Tips to Be a Good Code Reviewer

# Tips to Be a Good Code Reviewer

Reviewing other people’s code is an important skill as a software engineer. Here are some tips to be a good code reviewer.

General Rule

  1. Generally speaking, we should prioritise PR over your task if you are assigned as a reviewer. Any lingering pull requests are blockers to the team.
  2. Be explicit about nit (e.g. Nit: variable name might be better with aaaa).
  3. Be explicit about the change suggestion (e.g. if makes it easier for the developer to understand, add the proposed code).
  4. Do not use obscure acronyms.
  5. Make sure to include the detailed reasons for your suggested change.
  6. Make sure to spend time with the reviewee to do pair programming if they are struggling with the change you suggested. Reviewer cannot just throw a comment. They have to take responsibility to help reviewee. I don’t want us to make excuse of not finding time. PR should be our priority. I have seen a reviewer just throwing comments and reviewee has no idea about how to change.
  7. Don’t hesitate to ask questions if something is not clear.

What you should look for

  • Legibility – Legible code is more reusable, bug-free, and future-proof.
  • Consistency – This makes a code base easier to read and understand, helps prevent bugs, and facilitates collaboration between regular and new/infrequent developers.
  • Code Quality – Improve internal code quality and maintainability (readability, uniformity, understandability)
  • Looking at the requirements – Are all cases fully implemented?
  • Style guidelines – Does the new code conform to existing guidelines?
  • Finding defects – Such as performance problems, security vulnerabilities or obvious logic errors in the code?
  • Learning/Knowledge transfer – Help in transferring knowledge about the codebase, solution approaches, expectations regarding quality, etc; both to the reviewers as well as to the author.
  • Mutual Responsibility – Increase a sense of collective code ownership and solidarity.

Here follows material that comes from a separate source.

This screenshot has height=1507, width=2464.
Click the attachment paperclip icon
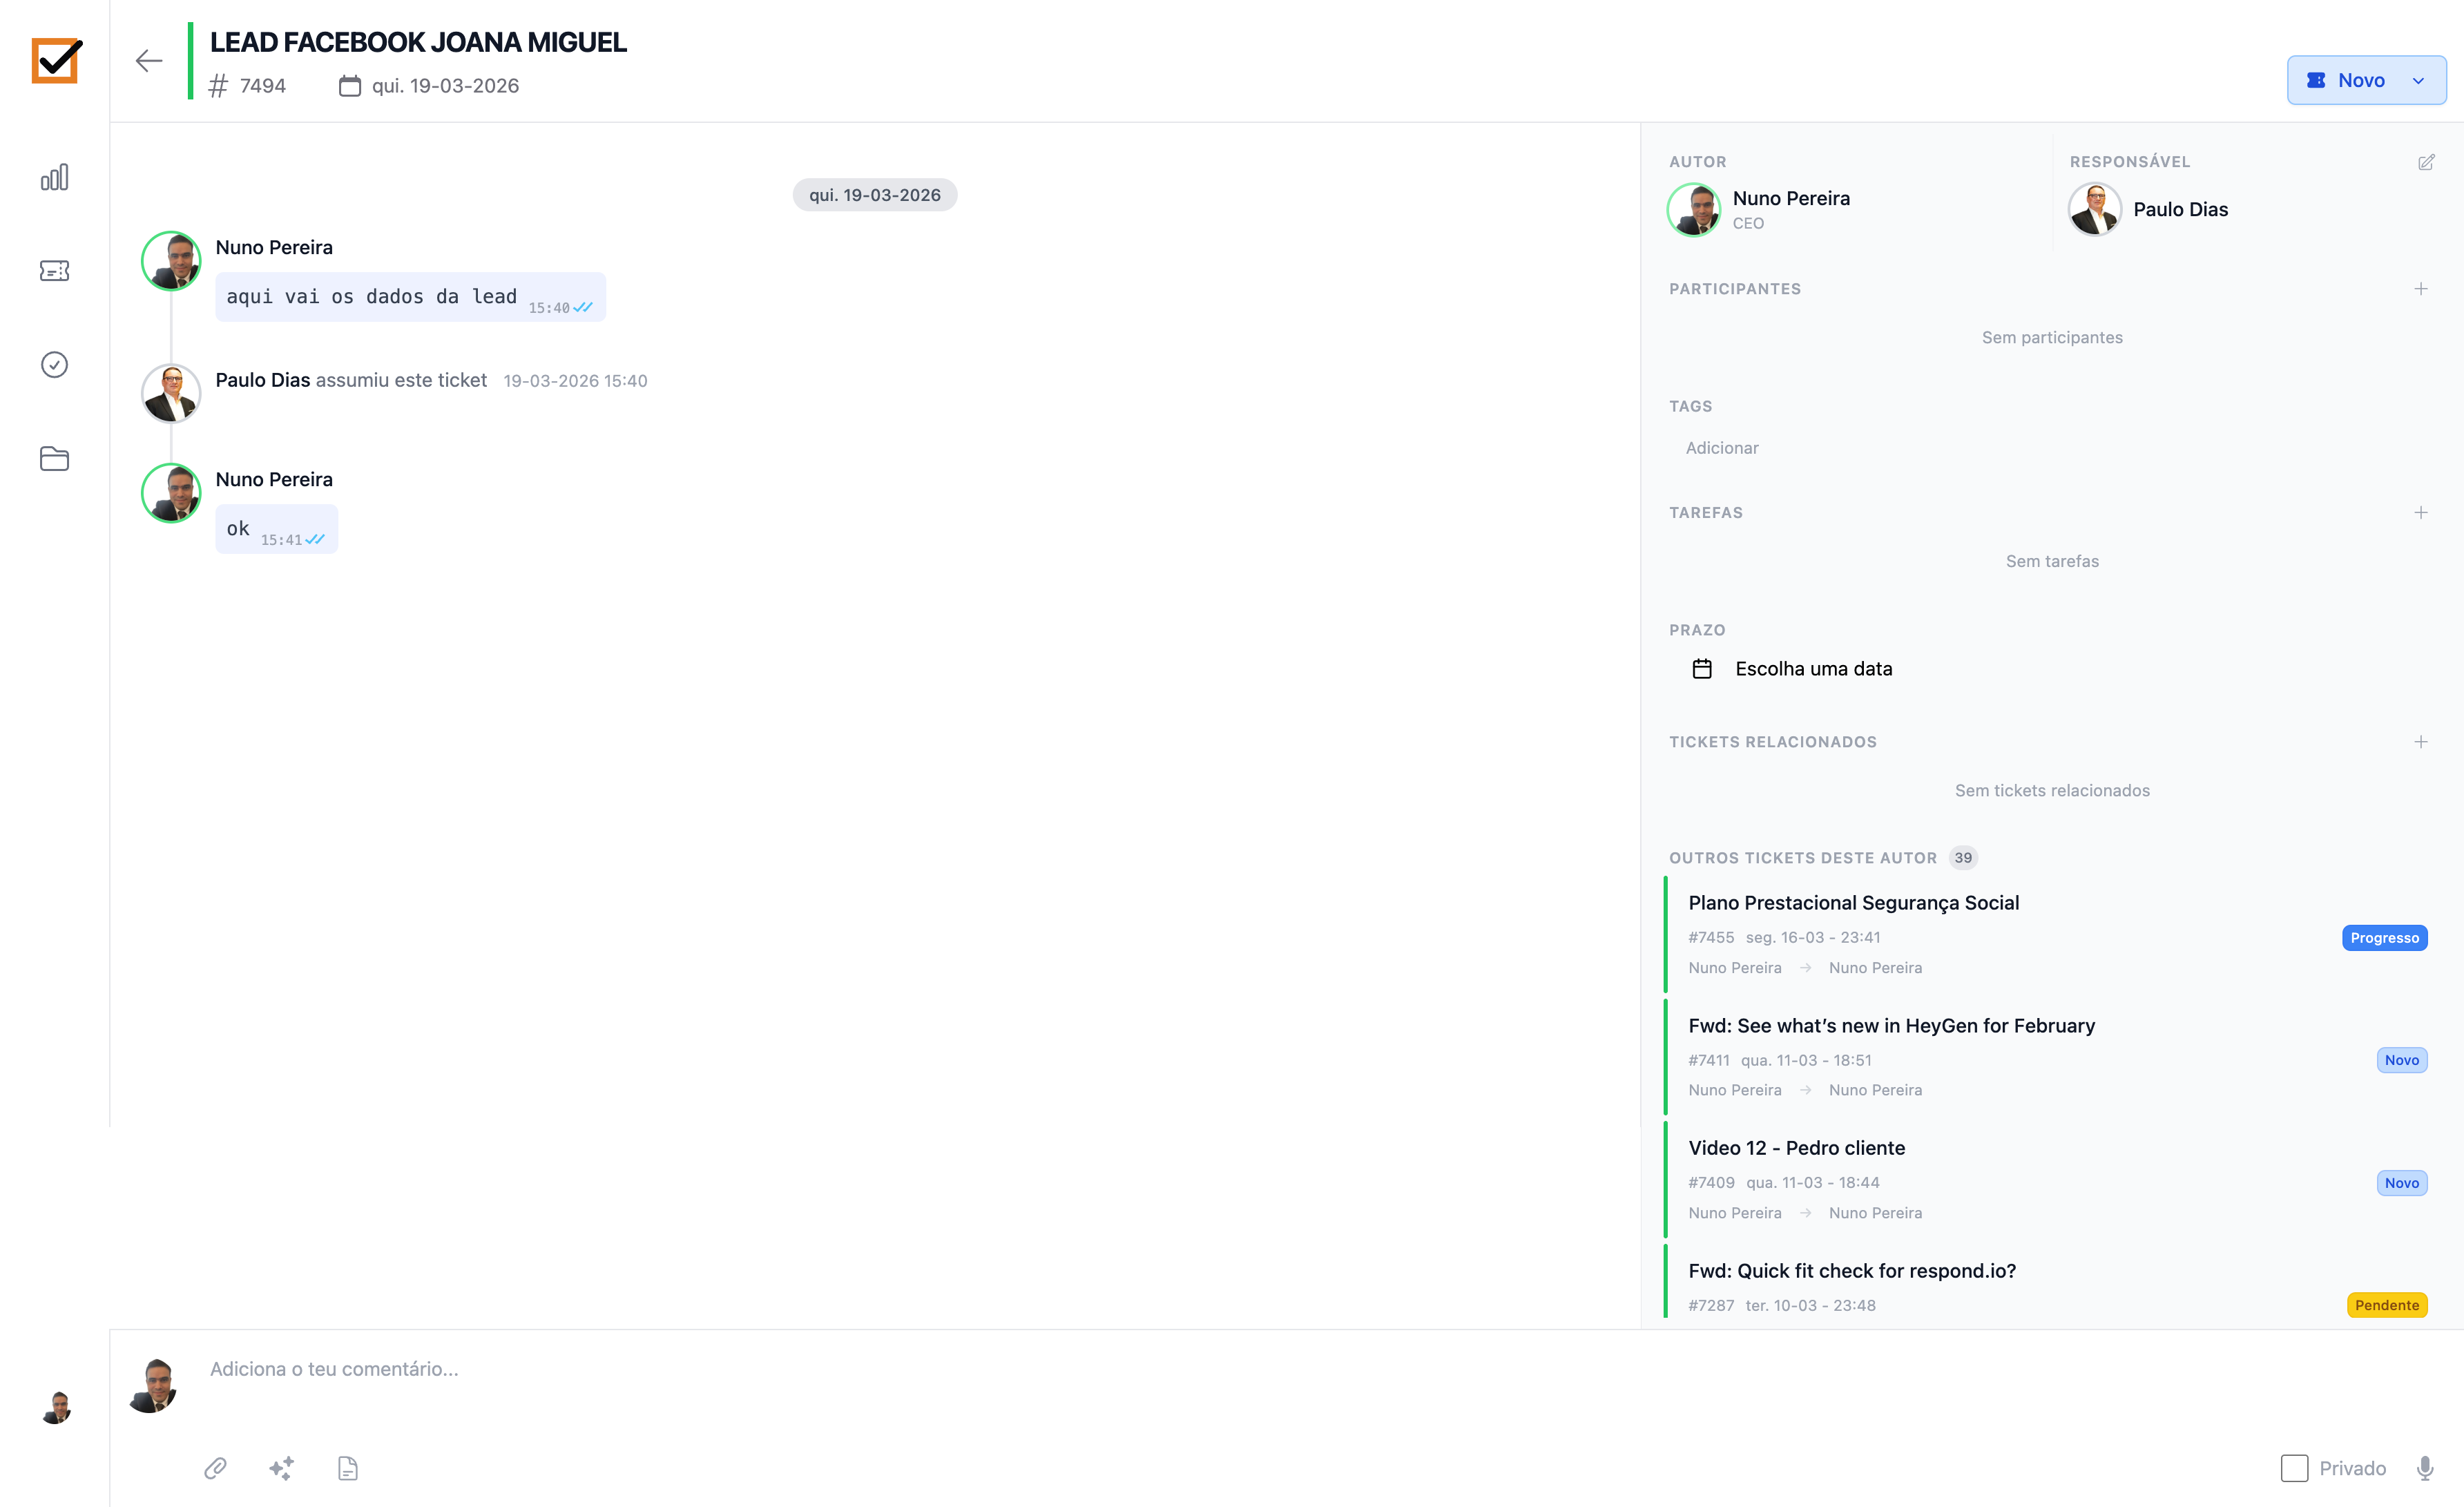(x=215, y=1468)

What you shouldn’t look for

  • Formatting Suggestions (Linting) – That is the job of the linters. If the linters are not picking up the linting error, consider to update the linting rules.
  • Quibble over details If there is an unresolvable disagreement between reviewer and reviewee just escalate it to (tech lead/ manager).
  • Making it personal – Be professional in your criticism.
  • Vague generalities – Be explicit about your intention.
  • Finding better solutions that change the design completely – Solution design should be completed and thoroughly reviewed prior to development.